DOCUMENT PASSAGE>
· · · ·
In Rogue Company there are three game modes, Demolition, Strikeout, and Extraction. Extraction is currently unavailable for the beta. Our personal favorite is Strikeout, which is the most casual game mode. Here’s what each game mode consists of, and what I thought about them.

Demolition

Demolition is the most competitive of the game modes. The attacking team fights to plant a bomb at one of two bomb sites while the defending team does their best to stop that from happening.

It’s your classic search and destroy style game mode with players only having one life per round. Either team can also win by eliminating the enemy team. Each team gets six rounds to try and plant the bomb.

I didn’t really care for this game mode because, for me, the third person mode makes it extremely campy. I can’t tell you how many times I got smoked by someone sitting around a corner just playing defense but I had no chance of knowing what lurked around the corner because the player was just third person peeking me. It really made this game mode unremarkable for me.



Strikeout

Strikeout is the more casual of the game modes. Similar to team deathmatch, Strikeout is the deathmatch style game mode. But its more than just a kill count that will get you the win.

Each team is given twelve respawn tickets, so every time a player on your team respawns, that ticket count goes down by one. When those tickets reach zero and your team is eliminated, you lose that round. The first team to three rounds won wins. You can also control a rotating control point that lowers the enemy respawn tickets.

rogue company review
Shooting feels good, but feels too basic at times.

But that’s not the only thing about Strikeout. There’s also a buying menu, similar to Counter Strike and Valorant. Each player starts with $12,000 where you can purchase weapons, throwables, and perks at the beginning of each round to help you out in the fight.

This was my favorite mode of the two playable ones in the beta. It’s definitely a casual mode but it felt really good. It’s a classic team deathmatch style game mode and that mixed with the different character abilities floating around it really makes for some exciting shooter gameplay.
· · · ·
RECORDS>
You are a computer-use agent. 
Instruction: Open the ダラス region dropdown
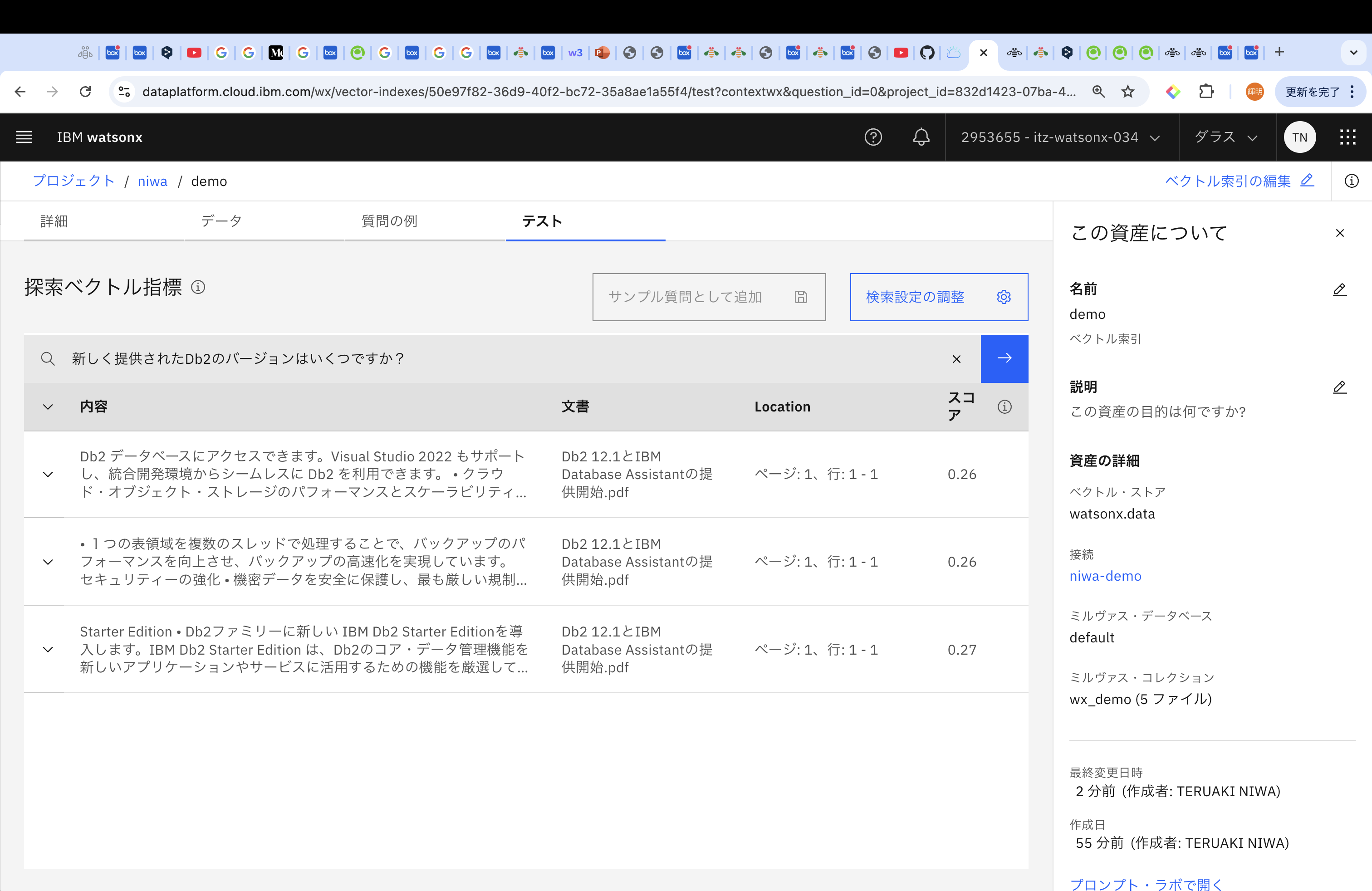1225,137
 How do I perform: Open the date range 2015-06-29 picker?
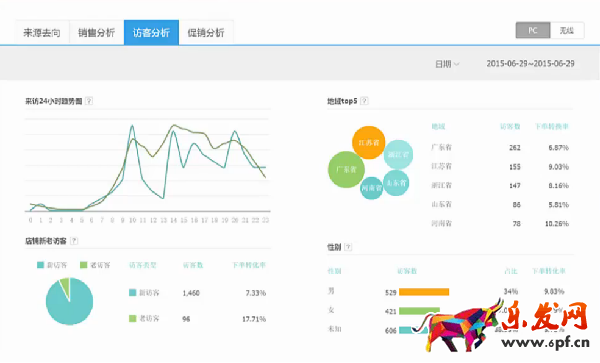pyautogui.click(x=530, y=63)
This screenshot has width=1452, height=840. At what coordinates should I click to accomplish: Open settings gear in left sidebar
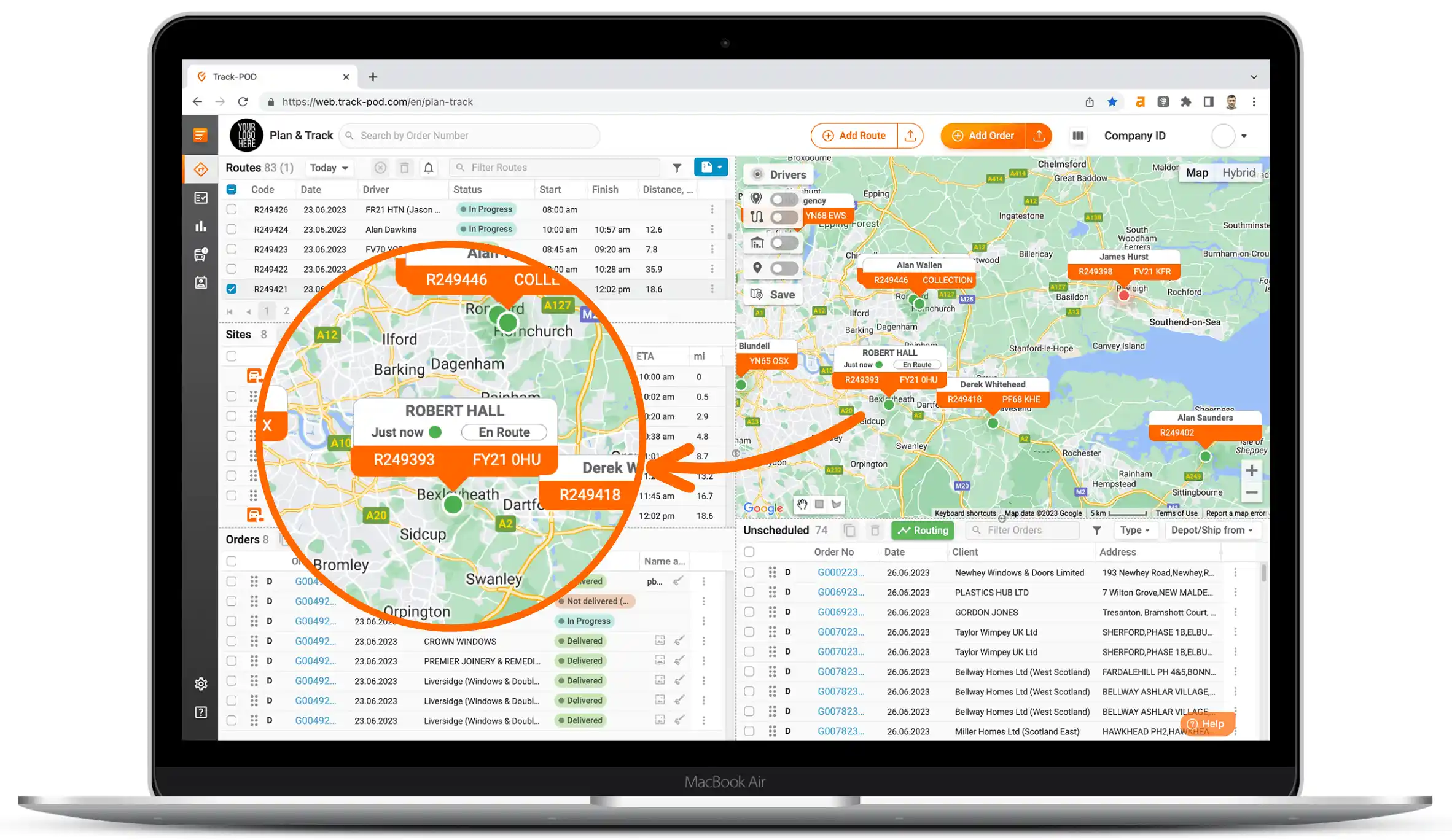click(201, 684)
· · · ·
DIRECTIONS>
a) Copy the passage from the Rogue Company review, starting at the words "I didn’t really" and ending after "enemy respawn tickets.".
b) Rewrite the rows above with "picker" replaced by "selector", keeping everything else the same and omitting the pictures.

REPLIES>
a)
I didn’t really care for this game mode because, for me, the third person mode makes it extremely campy. I can’t tell you how many times I got smoked by someone sitting around a corner just playing defense but I had no chance of knowing what lurked around the corner because the player was just third person peeking me. It really made this game mode unremarkable for me.



Strikeout

Strikeout is the more casual of the game modes. Similar to team deathmatch, Strikeout is the deathmatch style game mode. But its more than just a kill count that will get you the win.

Each team is given twelve respawn tickets, so every time a player on your team respawns, that ticket count goes down by one. When those tickets reach zero and your team is eliminated, you lose that round. The first team to three rounds won wins. You can also control a rotating control point that lowers the enemy respawn tickets.

b)
You are a computer-use agent. 
Instruction: Open the ダラス region dropdown
1225,137
 How do I perform: Open the date range 2015-06-29 selector?
pyautogui.click(x=530, y=63)
This screenshot has width=1452, height=840. At what coordinates should I click to accomplish: Open settings gear in left sidebar
click(201, 684)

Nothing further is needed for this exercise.